Induction of Strand Breaks in Polyribonucleotides and DNA by the Sulphate Radical Anion: Role of Electron Loss Centres as Precursors of Strand Breakage

Abstract

The interaction of the sulphate radical anion, SO^·−₄, with the polyribonucleotides, poly U and poly C, in deaerated, aqueous solutions at pH 7·5 results in strand breakage (sb) with efficiencies of 57 and 23%, respectively, determined by time resolved laser light scattering (TRLS). Most sb are produced within 70 µs, the risetime of the detection system. Oxygen inhibits the induction of sb in poly U and poly C by SO^·−₄ through its interaction with a radical precursor to sb. In contrast, the interaction of SO^·−₄ with poly A and single stranded DNA does not lead to significant strand breakage (≤ 5% efficiency). From optical studies, the interaction of poly A and poly G with SO^·−₄ radicals yields predominantly the corresponding one electron oxidized base radicals. With poly C and poly U, it is proposed that the SO^·−₄ radical interacts predominantly by addition to the base moiety to produce the C(5)-yl and C(6)-yl sulphate radical adducts which react with oxygen. These base adducts subsequently interact with the sugar-phosphate moiety by H-atom abstraction to yield C(2)′ sugar radicals with rate constants in the range 1·3–1·7 × 10⁵ s⁻¹. It is proposed that the C(2)′ sugar radical leads to strand breakage within 70 µs, in competition with its transformation into the C(1)′-sugar radical involving base release.

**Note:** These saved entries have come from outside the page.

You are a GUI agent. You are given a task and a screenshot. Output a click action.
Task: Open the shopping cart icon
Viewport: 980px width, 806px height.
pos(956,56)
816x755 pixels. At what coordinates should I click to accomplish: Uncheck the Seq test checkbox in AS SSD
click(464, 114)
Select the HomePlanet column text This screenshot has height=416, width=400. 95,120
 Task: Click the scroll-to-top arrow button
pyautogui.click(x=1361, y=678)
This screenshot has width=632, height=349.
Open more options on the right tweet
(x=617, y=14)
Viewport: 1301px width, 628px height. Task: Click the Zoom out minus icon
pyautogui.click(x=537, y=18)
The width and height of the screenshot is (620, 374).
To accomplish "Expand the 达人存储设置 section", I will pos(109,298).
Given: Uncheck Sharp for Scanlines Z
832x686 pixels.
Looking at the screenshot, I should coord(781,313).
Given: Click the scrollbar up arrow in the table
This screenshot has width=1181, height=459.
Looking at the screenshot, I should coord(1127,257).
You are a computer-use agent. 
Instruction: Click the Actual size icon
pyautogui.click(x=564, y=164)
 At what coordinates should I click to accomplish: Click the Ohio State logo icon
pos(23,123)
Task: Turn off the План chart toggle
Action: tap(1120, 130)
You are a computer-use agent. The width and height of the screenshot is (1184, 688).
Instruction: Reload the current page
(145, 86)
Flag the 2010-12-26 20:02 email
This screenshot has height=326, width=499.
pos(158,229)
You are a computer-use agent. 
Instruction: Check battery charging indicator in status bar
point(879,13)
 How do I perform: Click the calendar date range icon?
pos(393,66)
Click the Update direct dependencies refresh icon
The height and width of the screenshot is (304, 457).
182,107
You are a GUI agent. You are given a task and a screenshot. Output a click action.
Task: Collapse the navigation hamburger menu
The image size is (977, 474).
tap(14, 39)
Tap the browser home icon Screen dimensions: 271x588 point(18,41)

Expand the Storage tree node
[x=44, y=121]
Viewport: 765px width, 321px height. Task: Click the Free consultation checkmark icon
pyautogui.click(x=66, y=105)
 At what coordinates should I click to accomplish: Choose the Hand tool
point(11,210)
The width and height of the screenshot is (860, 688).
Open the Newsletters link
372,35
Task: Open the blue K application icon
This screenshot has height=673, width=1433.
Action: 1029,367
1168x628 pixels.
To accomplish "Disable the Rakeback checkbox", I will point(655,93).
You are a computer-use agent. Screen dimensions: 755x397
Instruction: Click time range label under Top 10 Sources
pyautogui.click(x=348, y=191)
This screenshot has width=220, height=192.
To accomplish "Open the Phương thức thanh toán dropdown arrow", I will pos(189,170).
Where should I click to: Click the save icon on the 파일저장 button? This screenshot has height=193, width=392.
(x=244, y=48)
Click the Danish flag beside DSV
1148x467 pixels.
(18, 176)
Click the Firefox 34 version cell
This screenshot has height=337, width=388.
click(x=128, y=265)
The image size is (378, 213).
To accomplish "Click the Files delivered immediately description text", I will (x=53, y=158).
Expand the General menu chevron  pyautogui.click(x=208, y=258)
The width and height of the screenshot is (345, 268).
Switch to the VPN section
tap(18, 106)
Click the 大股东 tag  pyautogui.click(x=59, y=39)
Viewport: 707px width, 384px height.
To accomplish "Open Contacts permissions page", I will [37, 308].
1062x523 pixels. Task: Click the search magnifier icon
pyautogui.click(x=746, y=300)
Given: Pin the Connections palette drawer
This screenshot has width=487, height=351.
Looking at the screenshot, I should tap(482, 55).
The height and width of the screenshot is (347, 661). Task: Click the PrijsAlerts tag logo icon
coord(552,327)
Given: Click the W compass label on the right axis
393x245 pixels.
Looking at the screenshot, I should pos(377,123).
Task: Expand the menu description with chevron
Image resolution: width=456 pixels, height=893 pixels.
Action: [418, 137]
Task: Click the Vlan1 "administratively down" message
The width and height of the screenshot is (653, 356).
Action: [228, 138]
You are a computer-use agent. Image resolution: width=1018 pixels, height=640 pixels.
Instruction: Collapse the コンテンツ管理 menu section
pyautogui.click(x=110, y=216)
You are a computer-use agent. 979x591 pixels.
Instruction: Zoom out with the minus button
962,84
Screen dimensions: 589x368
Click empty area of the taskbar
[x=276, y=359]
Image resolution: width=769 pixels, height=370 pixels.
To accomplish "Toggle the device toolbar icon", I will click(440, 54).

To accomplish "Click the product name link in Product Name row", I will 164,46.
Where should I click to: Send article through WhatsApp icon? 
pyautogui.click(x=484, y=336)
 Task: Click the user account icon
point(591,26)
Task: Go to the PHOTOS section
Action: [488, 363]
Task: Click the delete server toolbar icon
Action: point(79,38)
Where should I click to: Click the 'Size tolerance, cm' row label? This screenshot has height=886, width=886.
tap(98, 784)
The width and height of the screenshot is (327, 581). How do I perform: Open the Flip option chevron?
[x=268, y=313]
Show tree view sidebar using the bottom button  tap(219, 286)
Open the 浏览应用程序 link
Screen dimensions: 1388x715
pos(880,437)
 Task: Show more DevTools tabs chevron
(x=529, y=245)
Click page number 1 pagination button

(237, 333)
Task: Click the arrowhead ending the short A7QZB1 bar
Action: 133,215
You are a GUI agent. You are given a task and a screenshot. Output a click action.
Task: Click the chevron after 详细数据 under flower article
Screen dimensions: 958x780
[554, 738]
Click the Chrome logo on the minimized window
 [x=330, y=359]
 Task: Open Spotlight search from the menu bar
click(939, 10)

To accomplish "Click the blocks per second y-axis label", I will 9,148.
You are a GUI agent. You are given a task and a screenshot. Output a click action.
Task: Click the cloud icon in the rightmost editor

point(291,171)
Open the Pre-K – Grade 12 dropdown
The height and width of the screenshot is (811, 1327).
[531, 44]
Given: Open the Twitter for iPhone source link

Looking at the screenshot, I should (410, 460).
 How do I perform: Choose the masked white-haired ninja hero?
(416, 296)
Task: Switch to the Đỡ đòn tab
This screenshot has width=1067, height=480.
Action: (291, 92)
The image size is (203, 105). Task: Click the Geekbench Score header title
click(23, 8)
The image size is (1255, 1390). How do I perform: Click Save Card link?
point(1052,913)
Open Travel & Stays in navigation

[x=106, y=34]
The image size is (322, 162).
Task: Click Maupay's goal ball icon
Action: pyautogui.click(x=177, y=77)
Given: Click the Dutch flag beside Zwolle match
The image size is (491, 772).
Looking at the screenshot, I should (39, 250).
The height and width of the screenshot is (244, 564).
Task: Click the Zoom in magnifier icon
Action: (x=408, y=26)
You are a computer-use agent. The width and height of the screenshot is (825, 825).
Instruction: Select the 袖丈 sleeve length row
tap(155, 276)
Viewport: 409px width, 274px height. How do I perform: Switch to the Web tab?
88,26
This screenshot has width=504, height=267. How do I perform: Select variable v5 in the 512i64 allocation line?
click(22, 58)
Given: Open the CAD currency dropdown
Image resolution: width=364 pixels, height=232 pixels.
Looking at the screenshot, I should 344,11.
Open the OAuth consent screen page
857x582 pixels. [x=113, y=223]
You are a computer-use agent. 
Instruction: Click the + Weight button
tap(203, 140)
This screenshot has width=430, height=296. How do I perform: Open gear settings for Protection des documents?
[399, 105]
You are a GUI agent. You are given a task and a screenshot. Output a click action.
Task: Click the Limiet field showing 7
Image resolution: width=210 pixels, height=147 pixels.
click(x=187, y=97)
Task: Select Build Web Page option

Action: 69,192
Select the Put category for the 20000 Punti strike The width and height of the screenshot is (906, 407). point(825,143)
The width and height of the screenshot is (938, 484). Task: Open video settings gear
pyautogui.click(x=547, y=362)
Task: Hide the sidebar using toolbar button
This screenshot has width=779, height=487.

From optical studies on the interaction of SO^·−₄ with double stranded DNA, it is suggested that the predominant radical species produced in DNA is the one-electron oxidized radical of guanine, consistent with positive charge migration in DNA. Since the efficiency of SO^·−₄ to induce sb in single stranded DNA is low, it is concluded that the one-electron oxidized guanine radical does not effectively induce strand breakage in DNA.